Je me consacre à ma femme et mes deux enfants. Mon fils est très foot, donc je joue avec lui, je vais le voir s’entraîner… Ma femme, elle, est à la maison. Jusque-là, elle s’est occupée des enfants. Elle a tout quitté pour moi, elle m’a suivi en Allemagne alors qu’elle n’avait que son bac en poche. Et franchement, je ne la remercierai jamais assez pour ce sacrifice. Elle a toujours été là pour moi.
Et puis si tu n’étais pas avec elle, elle n’aurait jamais fait ce fameux rêve…
Honnêtement, si elle n’avait pas fait ce rêve, je n’aurais jamais rappelé le coach du FSV Francfort.
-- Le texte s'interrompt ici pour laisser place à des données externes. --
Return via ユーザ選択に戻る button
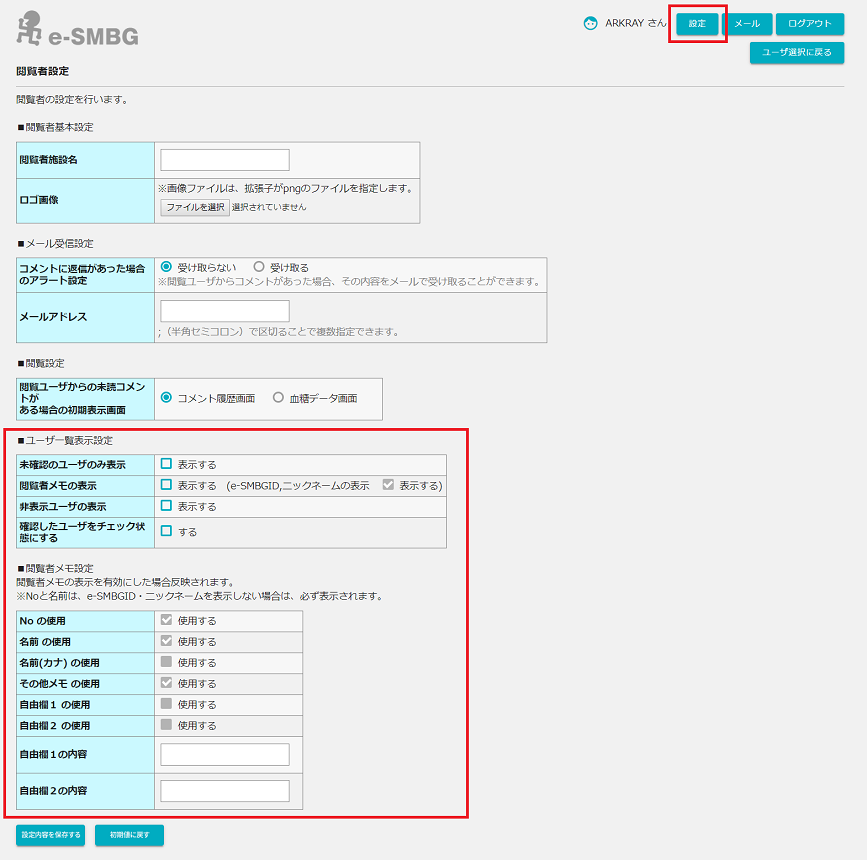The width and height of the screenshot is (867, 860). coord(796,52)
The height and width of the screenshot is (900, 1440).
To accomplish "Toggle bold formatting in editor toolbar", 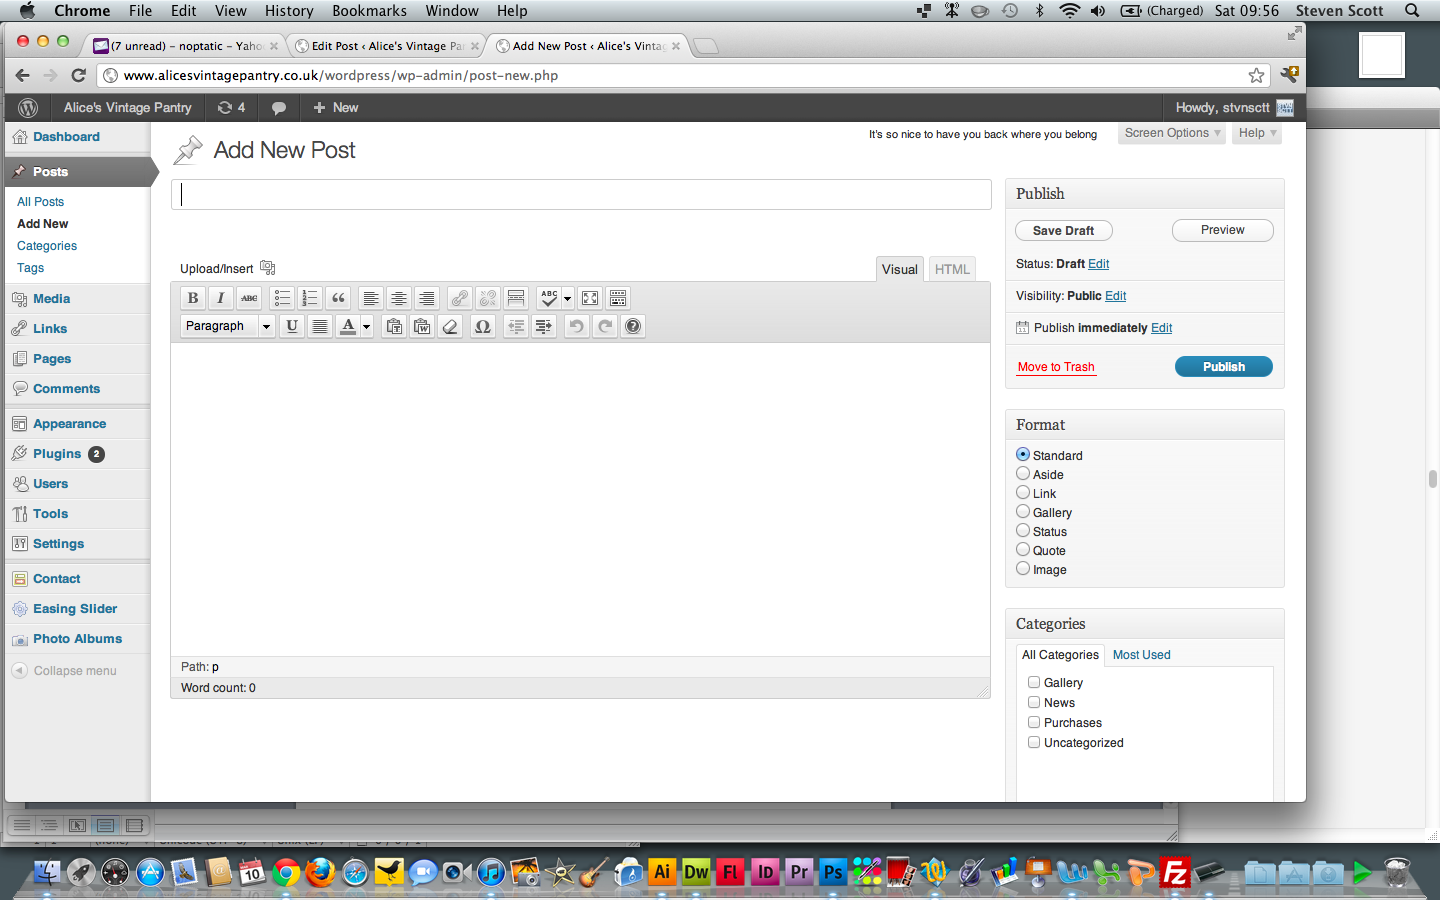I will point(193,298).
J’avais lâché l’affaire, mais elle m’a motivé…
Parle-nous un peu de ton club actuel, l’Arminia Bielefeld…
Quand j’ai quitté Sandhausen et que j’ai rejoint Bielefeld, c’était le jour et la nuit. L’Arminia, c’est un « Traditionsverein » (club de tradition), on a plus de 13 000 spectateurs de moyenne en 3e division, c’est fou ! On a un stade de 1. Bundesliga, aussi… Bon, le club est endetté, à cause de la construction du stade je crois. Ici, les gens viennent nous voir dans la rue, demandent des photos, des autographes. C’est le meilleur club que j’ai fait, avec Offenbach. Norbert Meier est un bon entraîneur, qui a de l’expérience. On a une bonne équipe, meilleure que l’an dernier. On a un bon équilibre entre les jeunes et des gars plus expérimentés.
Tout est possible, faut pas se priver de rêver !
Il y a quand même quelques points négatifs, non ?
On tombe parfois dans la suffisance. Par exemple, on n’a jamais réussi à enchaîner après une victoire en Coupe d’Allemagne. On a toujours perdu, même, contre des équipes un peu moins bonnes que nous. À la trêve, on était premiers, mais tu sentais en préparation que ça se relâchait un peu. On oubliait d’aller jusqu’au bout de nos limites. La preuve, on a perdu direct le premier match de la phase retour, 3-0 contre le Fortuna Cologne. Ça nous a remobilisés. C’était une bonne claque. Après, y a la fatigue, on a eu des « semaines anglaises » , avec des matchs tous les trois jours. Mais on a du caractère, on l’a montré lors du derby contre Preußen Münster, où on réussit à retourner la situation alors qu’on n’est pas franchement bons.
Cette saison, en DFB-Pokal, vous avez sorti successivement Sandhausen, puis le Hertha Berlin, le Werder Brême, et le Borussia Mönchengladbach. C’est quoi ton match préféré ?
Contre le Hertha, c’était magnifique. C’était la première fois que je jouais un match qui se finissait aux tirs au but. C’était comme à la Coupe du monde, après le dernier tir, tout le monde qui se saute dessus. Contre le Werder, c’était impressionnant, avec les fans, c’était hyper bruyant. J’avais la chair de poule en m’échauffant avant d’entrer.
Contre Gladbach aussi, ça devait être la folie…
… surtout qu’ils ratent leur tir au but en premier, on rate derrière, il y a eu du suspense jusqu’au bout. Gladbach, c’est costaud aussi, c’était encore plus gros que le Hertha et le Werder. Au final, chaque tour était particulier. C’était un peu comme une montée, mais sur un match seulement.
Bon, et maintenant, contre Wolfsburg, tu le sens comment ?
Tout est possible, faut pas se priver de rêver ! (rires) C’est clair, ils sont deuxièmes, ils ont un super banc. Mais avec les fans derrière nous, on peut le faire. On va bien s’organiser défensivement. Ils vont faire le jeu, à nous de ne pas prendre de but et de saisir notre chance.